Fault Tolerant Design
SAN Recovery - Fault Tolerant Design
In computing, a fault-tolerant design refers to a computing design that enables a system to continue its operation partly rather than failing completely in case a part of the system fails to work. In such instances, the system may put forth a reduced level of performance. This state of performance degradation is known as graceful degradation.
Fault-tolerant design in IT adopts a distributed system approach. A distributed system consists of a non-centralized network involving multiple computers that communicate with one another, but appears to users as part of a single storage. This model incorporates key fault-tolerant aspects such as redundancy, replication and diversity.
Most of the fault-tolerant systems are ‘single point tolerant,’ meaning they are provided with a single backup. In such systems, broken parts are swapped with the new ones while the system is still operational. Such process is known as ‘hot swapping.’
Fault-tolerant design increases the reliability of the system. In case of a partial failure, the system may still continue to be more or less fully operational. A reduction in throughput or increase in the response time may occur as a result of performance degradation.

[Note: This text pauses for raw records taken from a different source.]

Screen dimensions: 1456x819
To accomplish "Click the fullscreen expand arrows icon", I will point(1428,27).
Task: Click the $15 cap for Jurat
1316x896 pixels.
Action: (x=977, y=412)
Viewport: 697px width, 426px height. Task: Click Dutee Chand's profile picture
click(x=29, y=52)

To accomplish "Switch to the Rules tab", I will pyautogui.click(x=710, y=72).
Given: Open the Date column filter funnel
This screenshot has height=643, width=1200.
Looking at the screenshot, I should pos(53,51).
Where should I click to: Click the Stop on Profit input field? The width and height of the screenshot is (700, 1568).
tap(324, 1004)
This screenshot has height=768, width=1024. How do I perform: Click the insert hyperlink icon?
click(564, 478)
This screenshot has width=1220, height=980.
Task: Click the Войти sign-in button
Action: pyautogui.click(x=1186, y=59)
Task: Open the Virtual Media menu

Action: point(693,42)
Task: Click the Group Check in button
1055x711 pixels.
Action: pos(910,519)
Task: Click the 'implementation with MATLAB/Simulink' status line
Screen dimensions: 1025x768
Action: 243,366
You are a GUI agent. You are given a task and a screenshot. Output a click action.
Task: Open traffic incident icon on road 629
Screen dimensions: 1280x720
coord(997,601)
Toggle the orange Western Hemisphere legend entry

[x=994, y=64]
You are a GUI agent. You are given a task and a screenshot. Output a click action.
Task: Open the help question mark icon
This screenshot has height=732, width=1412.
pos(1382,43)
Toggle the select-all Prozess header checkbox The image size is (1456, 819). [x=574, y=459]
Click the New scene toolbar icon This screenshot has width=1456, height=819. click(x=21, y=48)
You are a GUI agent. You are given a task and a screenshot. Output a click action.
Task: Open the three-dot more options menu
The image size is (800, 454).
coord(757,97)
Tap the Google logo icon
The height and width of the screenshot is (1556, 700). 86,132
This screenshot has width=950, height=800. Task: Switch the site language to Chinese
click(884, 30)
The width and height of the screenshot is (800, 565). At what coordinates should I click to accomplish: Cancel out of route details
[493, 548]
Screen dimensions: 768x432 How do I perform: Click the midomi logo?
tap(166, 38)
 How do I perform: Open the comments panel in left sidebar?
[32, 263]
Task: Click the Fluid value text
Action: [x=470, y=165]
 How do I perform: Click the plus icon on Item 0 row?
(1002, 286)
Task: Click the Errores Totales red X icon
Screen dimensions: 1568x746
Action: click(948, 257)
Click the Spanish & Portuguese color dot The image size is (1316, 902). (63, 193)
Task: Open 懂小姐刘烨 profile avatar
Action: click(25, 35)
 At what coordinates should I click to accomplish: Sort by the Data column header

One of the best applications of fault-tolerant systems is the NonStop systems built by Tandem Computers. These systems were single-point tolerant, and they had uptimes measured in years.
Fault-tolerant designs are not an option for all applications. They are implemented in critical computing applications which demands higher availability. Fault-tolerant systems are expensive. They may also interfere with fault detection in other components of the system.